Und nein, das muss gar nichts mit Antipathie der betreffenden Person gegenüber zu tun haben. Es sind oft nur Kleinigkeiten des Gegenübers, die regelmäßig Nähte im Nervenkostüm auftrennen. Das kann zum Beispiel die Art sein, wie die Person in einem Gespräch einen für sie besonders wichtigen Teil ankündigt. „Hör zu!“ ist ein solches Ungetüm. Mitten im Gespräch, bei der vertieften Beschäftigung mit den Gedankengängen des anderen, unterstellt dieser Imperativ, dass man mit den Ohren eigentlich gerade ganz wo anders ist. So nicht, lieber Gesprächspartner! Und nein, „Pass auf“ ist keine brauchbare Alternative. Dahinter verbirgt sich lediglich die schulmeisterliche Figur des neunmalklugen Oberlehrers, der dem infantilen Nichtwisser einmal so richtig zeigen will, wer die Weisheit mit dem Löffel zu sich genommen hat.
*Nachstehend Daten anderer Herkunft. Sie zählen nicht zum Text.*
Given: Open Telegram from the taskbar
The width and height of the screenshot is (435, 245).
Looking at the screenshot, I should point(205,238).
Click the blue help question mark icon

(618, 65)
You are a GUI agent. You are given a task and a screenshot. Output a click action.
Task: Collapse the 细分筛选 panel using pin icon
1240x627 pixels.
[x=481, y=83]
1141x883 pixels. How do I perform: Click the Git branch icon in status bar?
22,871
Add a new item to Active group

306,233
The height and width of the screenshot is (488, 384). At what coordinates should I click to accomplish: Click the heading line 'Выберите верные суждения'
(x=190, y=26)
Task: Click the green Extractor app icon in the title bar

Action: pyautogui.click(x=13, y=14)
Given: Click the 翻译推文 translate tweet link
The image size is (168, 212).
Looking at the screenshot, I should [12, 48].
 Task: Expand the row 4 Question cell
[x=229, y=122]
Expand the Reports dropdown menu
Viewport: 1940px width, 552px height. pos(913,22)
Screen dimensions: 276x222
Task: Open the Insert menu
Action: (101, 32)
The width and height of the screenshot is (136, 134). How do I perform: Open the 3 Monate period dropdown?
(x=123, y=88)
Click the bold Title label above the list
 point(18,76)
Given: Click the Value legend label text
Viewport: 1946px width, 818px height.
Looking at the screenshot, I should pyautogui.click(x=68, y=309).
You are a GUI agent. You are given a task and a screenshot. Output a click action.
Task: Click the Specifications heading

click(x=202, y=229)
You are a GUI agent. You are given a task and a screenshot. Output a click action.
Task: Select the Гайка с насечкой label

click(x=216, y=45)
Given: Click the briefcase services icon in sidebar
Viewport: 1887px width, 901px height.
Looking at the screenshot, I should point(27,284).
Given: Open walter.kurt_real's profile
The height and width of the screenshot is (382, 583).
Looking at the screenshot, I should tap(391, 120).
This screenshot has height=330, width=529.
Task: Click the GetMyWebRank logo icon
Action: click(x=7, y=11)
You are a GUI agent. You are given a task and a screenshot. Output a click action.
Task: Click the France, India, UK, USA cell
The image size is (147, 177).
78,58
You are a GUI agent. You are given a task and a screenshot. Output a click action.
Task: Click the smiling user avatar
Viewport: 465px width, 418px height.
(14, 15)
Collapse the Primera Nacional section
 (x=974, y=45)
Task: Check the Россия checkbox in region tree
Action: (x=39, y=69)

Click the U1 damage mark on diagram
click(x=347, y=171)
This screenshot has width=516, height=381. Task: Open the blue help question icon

Wer in einem Gespräch derart die Rolle des Alphakommunikators zu übernehmen trachtet, darf sich nicht wundern, wenn der Gesprächspartner – je nach Persönlichkeit – im Wettstreit um die Vorherrschaft das kommunikative Pfauenrad schlägt oder die kalte Schulter aus dem körpersprachlichen Umhang blitzen lässt. Lassen wir einmal den verbalen Schaukampf beiseite und widmen uns lieber dem zweiten Phänomen. Das manifestiert sich gerne in einer Geste, die regelmäßig auftritt, wenn eine Person gerade ein Gespräch zu dominieren beginnt – dass nämlich die andere ihre Fingernägel betrachtet. Die Hand nach innen zur lockeren Faust geballt, ein beiläufiger Blick auf die Nägel – ein kommunikatives Zeichen für Langeweile, Genervtheit oder auch eine Alternative, um dem Gesprächspartner nicht in die Augen sehen zu müssen. Aus dem Inneren kommt dann ein verächtliches: Hallo Baby, soll ich dir meine nonverbale Kommunikation zeigen? Tja, hätte das Gegenüber halt vorher nicht „Hör zu“ gesagt.